Try low-demand parenting.

Let her have the internet (it may soothe her esp since she is neurodivergent). Back off your demands to the bare minimum -- school, hygiene, food.

Read The Explosive Child and join Plan B Facebook group.

Follow Casey @atpeaceparents on Instagram.

Your child needs a reset for their central nervous system.

This is a marathon and it is much harder for us than for other parents. Find supportive parents who get it and don't give you dumb advice like using sticker charts.

My kid is way beyond the explosive stage now and doing OK in a MCPS high school. Is he going to be valedictorian? No, but he's not suicidal, self-harming, violent, aggressive or on drugs.

We have no limits on screens. He does use them a lot, esp. music to self-soothe. But he also goes out now and socializes.

He was once on many psych drugs for ADHD and mood disorders and now is on no drugs at all.

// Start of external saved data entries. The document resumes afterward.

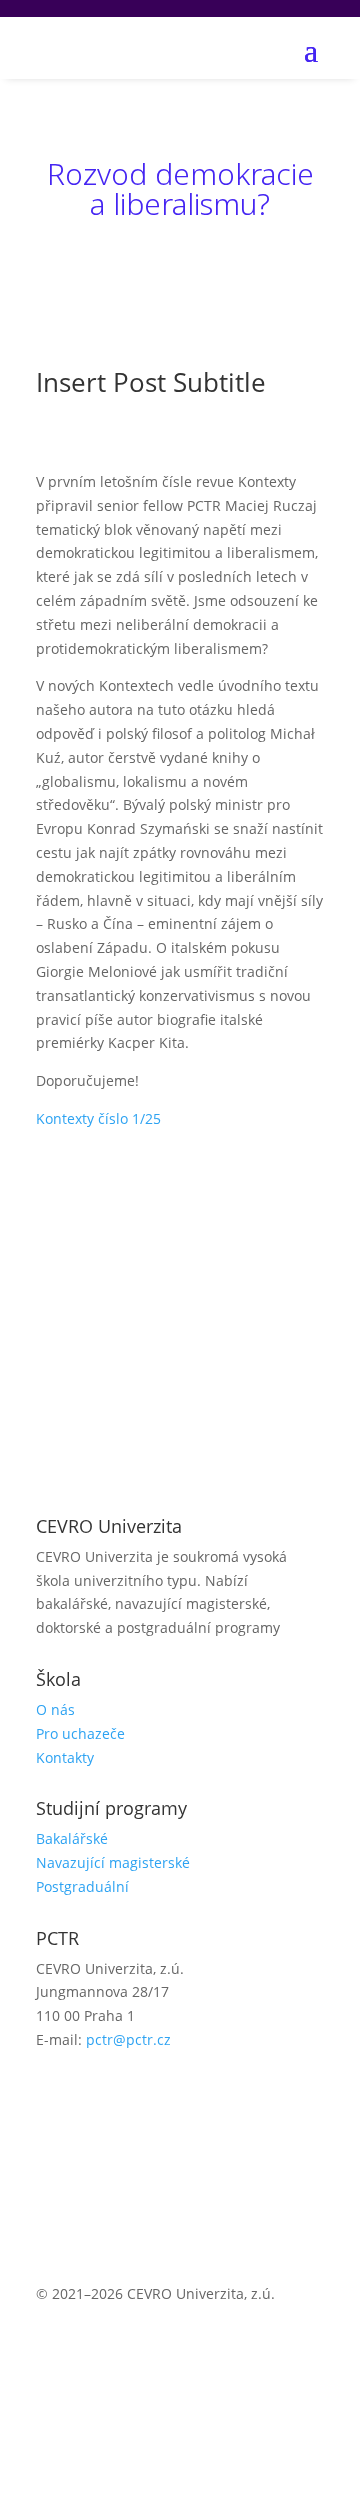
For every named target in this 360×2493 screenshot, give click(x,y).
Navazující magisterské (113, 1862)
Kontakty (65, 1757)
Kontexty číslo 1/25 (98, 1118)
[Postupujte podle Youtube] (132, 2098)
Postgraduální (82, 1886)
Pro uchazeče (80, 1733)
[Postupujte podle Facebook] (52, 2098)
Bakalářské (72, 1838)
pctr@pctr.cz (128, 2039)
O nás (55, 1709)
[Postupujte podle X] (92, 2098)
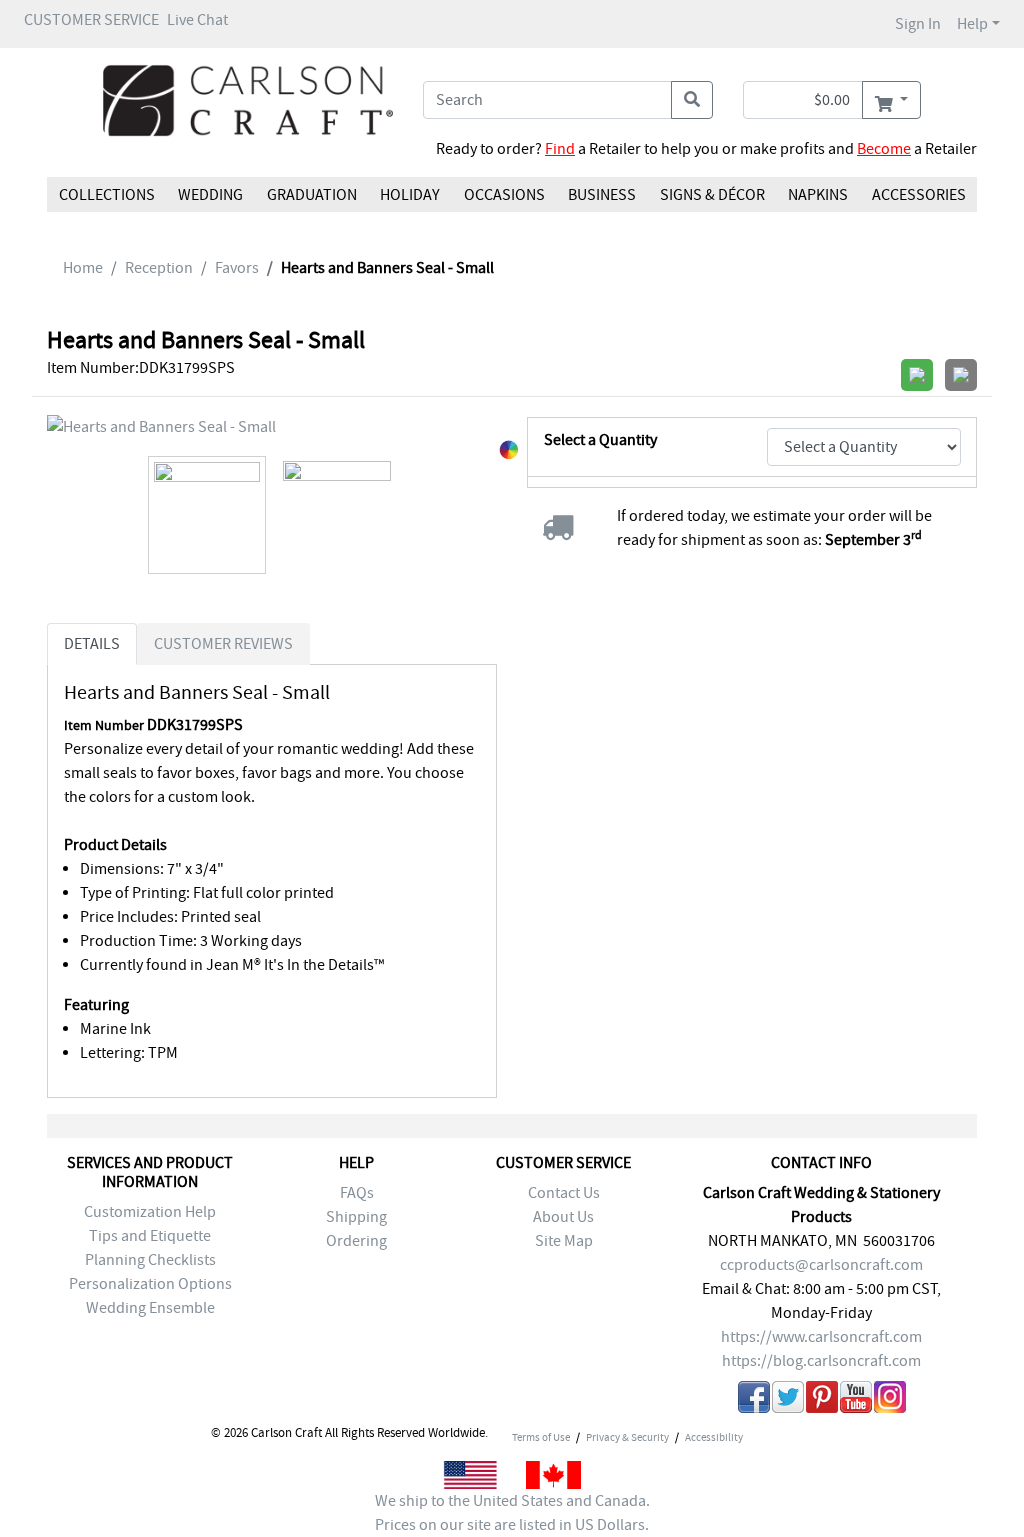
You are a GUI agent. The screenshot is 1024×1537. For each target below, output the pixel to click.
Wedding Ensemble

Agreeing with this poster and also writing to give some home. We were in a similar boat a few years ago with an aggressive and extremely dysregulated 13 year old. Parenting techniques recommended by traditional therapists - taking away internet, incentives and consequences - made things much worse. We were strongly considering residential. After removing all demands, hewing to a Ross Greene approach, we began to understand that our child was in autistic burnout. Two years later, after finding different and supportive therapists, our child is so so much better. They are now doing things they could not do before - showering, school, vacations, chores. If traditional approaches aren’t working, think about this. It is so counterintuitive and scary and hard, but there are people who can support you.
Anonymous
Casey @atpeaceparents is not for everyone but can definitely provide a helpful perspective on this profile of child and behavior. Our DD is a lot younger but has had similar outbursts and pharmaceutical history. Low demand parenting has vastly improved the dynamics. We still have a really tough time with the sibling relationships, and in our case it helps that our other kids are older and more independent.

Raising this child has been life-changing in ways I don't think typical families can understand. Reading your post, I ache for you. I hope you find something that eases your family's struggle and better supports your child.